• Action item: Where an entry contains a picture, omit the picture and repeat the rest exactly.
───── Supplied information
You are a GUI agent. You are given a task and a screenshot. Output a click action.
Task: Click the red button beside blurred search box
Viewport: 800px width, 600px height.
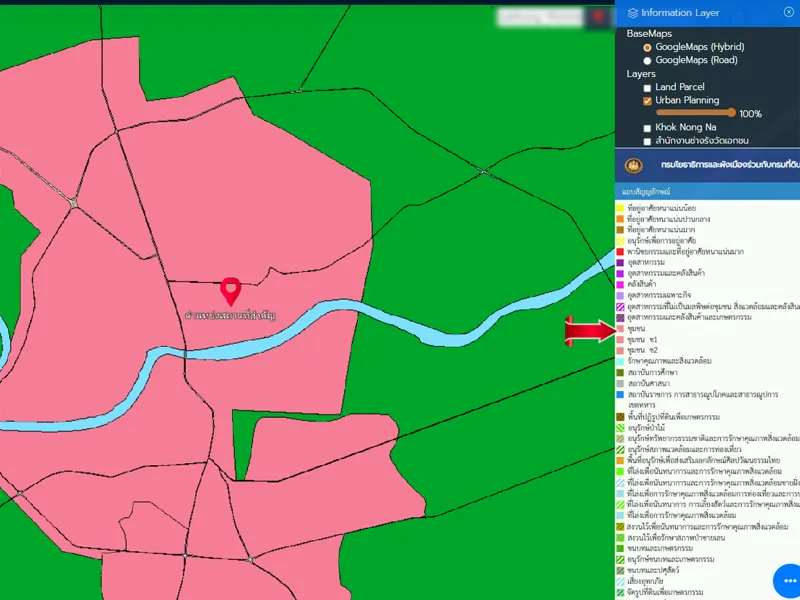598,16
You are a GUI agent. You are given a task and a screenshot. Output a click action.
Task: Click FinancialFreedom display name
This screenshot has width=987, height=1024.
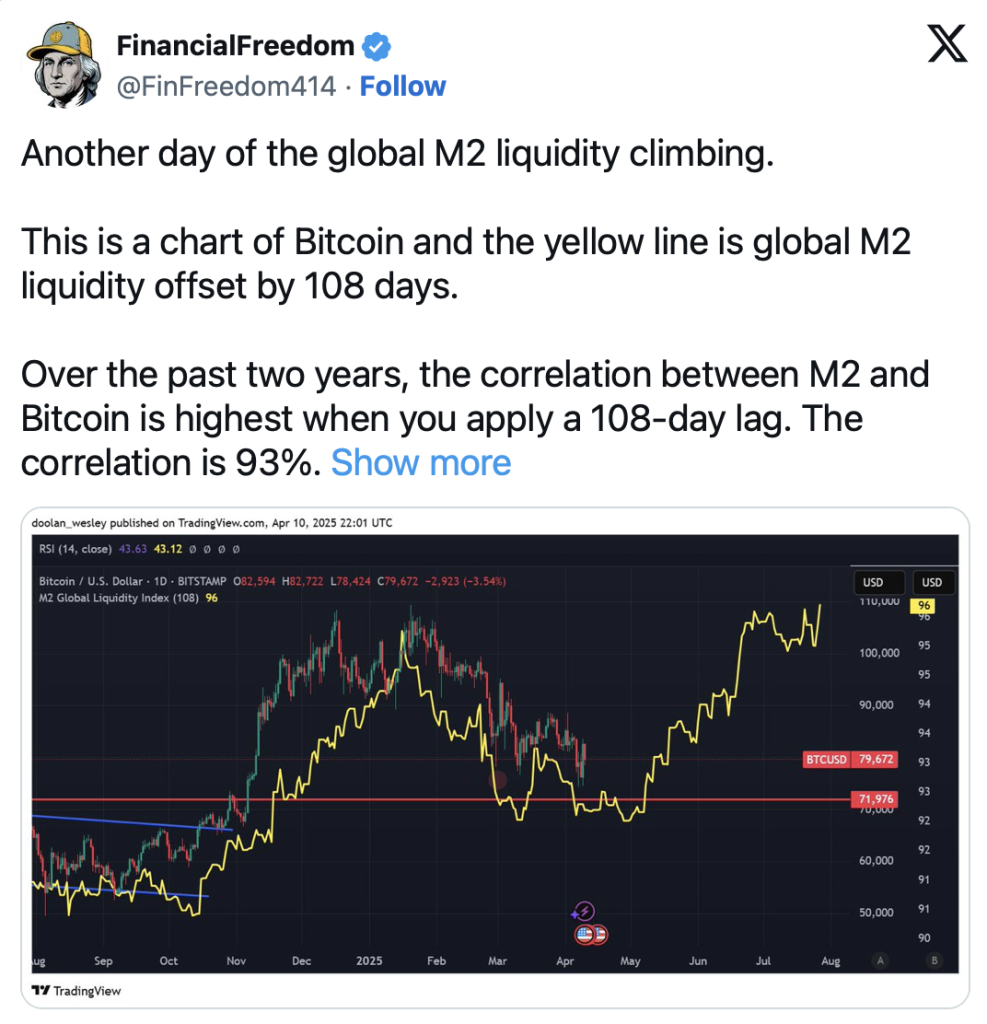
──────────
• Response:
You are a GUI agent. You are given a task and a screenshot. Output a click action.
Task: Click the red button beside blurred search box
Viewport: 800px width, 600px height.
598,16
You are a GUI agent. You are given a task and a screenshot. Output a click action.
Task: Click FinancialFreedom display name
This screenshot has width=987, height=1024.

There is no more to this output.